Commissioner Goodell proposes NFL eliminates kickoffs
Well, it’s that time of the year again. Just when the playoff picture is beginning to get a bit clearer and the National Football League fans are beginning to get excited, the league’s competition committee is dreaming up ways to change the game of professional football in an effort to make it safer for its participants.
The consensus of this committee once again this year is pretty much the same as it was at this time last year—the most dangerous part of the game occurs during kickoffs.
Last year the committee proposed to move the kickoffs five yards closer—to the 35 yard line instead of the 30 and place a touchback on the 25 yard line instead of the 20—and were able to get half of their proposal passed by the vote of the owners. This year all kickoffs were from the 35 yard-line, but touchbacks still began play from the 20.
However, because a majority of the serious injuries still were occurring on the kickoff phase of the game, NFL Commissioner Roger Goodell is planning to discuss the elimination of the kickoff entirely and several proposals that enhance player safety to the competition committee when it meets this week, according to an article that appeared last week in Time magazine.
“Whenever anything comes out of the Commissioner’s office, I think it’s appropriate to consider it serious,” NFL executive vice president of football operations Ray Anderson told NFL.com’s Ian Rapoport.
“But every year, the competition committee will look at several proposals to enhance player safety, and certainly the kickoff play, probably disproportionately our most dangerous play, gets attention every year like it did last year.
“Coach (Greg) Schiano’s suggestion is one that has been proposed. Some folks think it’s very intriguing, and certainly the subject of some pretty vigorous discussion and debate,” Anderson continued.

* [EXERCISE INSTRUCTIONS] According to the kickoff article, from which yard line were all kickoffs taken this year? Answer from the text alone.

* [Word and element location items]
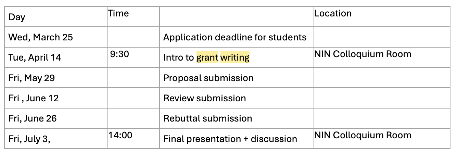Select the "Time" column header cell
The width and height of the screenshot is (458, 152).
click(x=118, y=13)
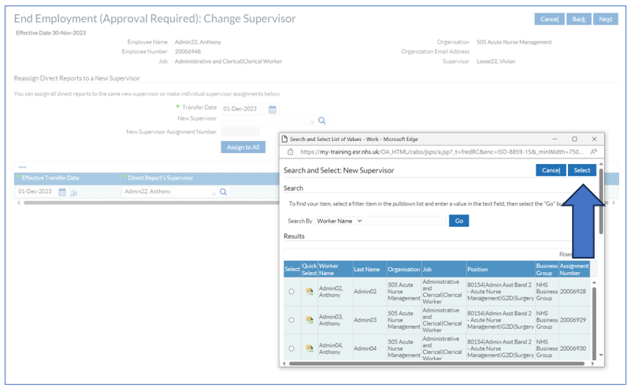This screenshot has width=631, height=391.
Task: Click New Supervisor search magnifier icon
Action: [321, 121]
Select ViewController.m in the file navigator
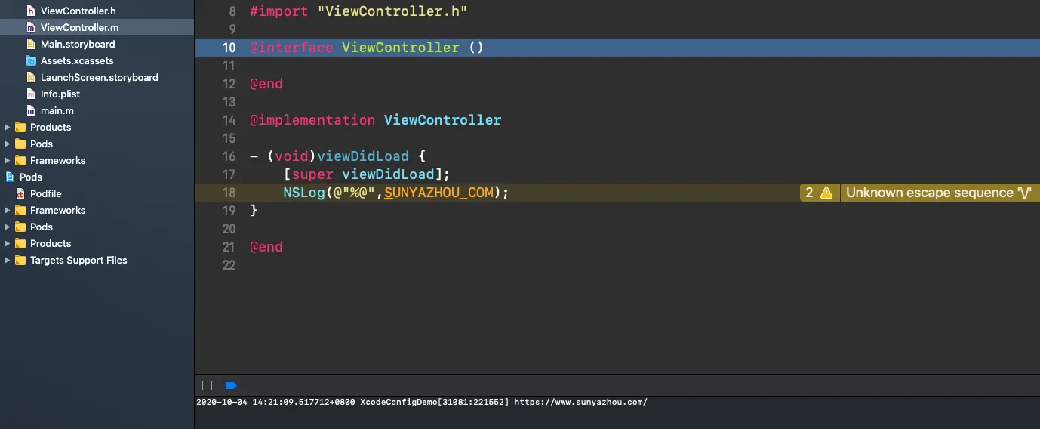 79,28
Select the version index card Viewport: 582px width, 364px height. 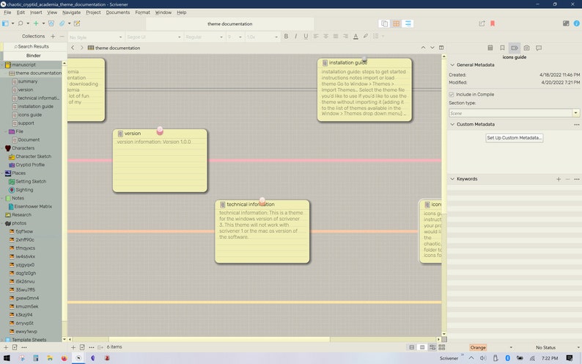pos(160,161)
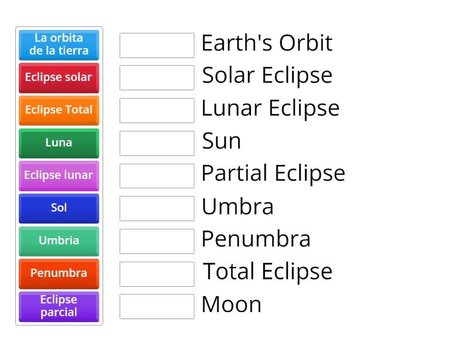The width and height of the screenshot is (469, 352).
Task: Select the 'Luna' tile
Action: 58,143
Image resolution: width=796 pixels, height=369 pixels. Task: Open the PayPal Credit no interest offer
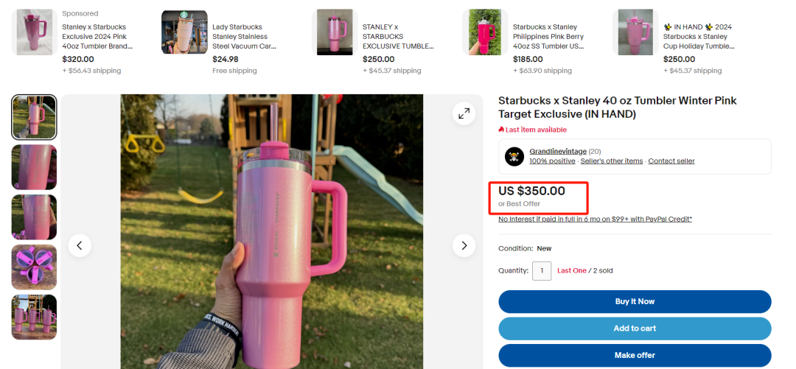595,219
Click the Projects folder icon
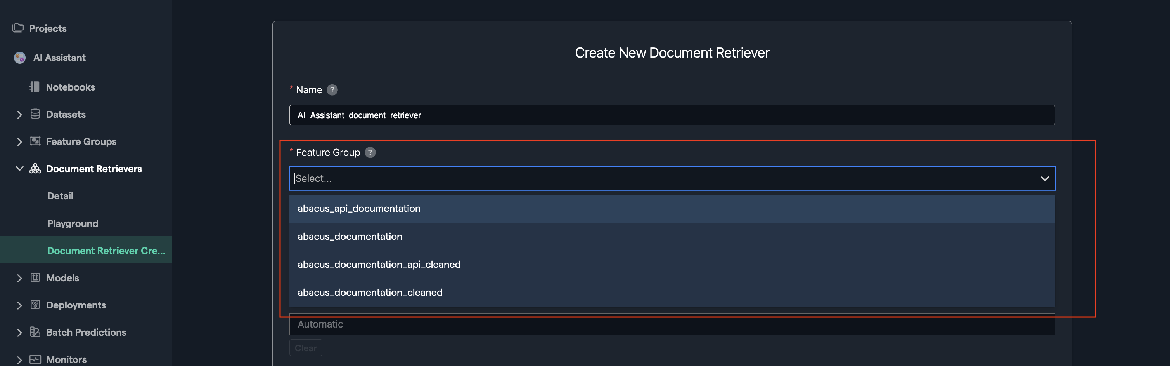 click(x=18, y=28)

* [FULL SOLUTION] The 35-yard line.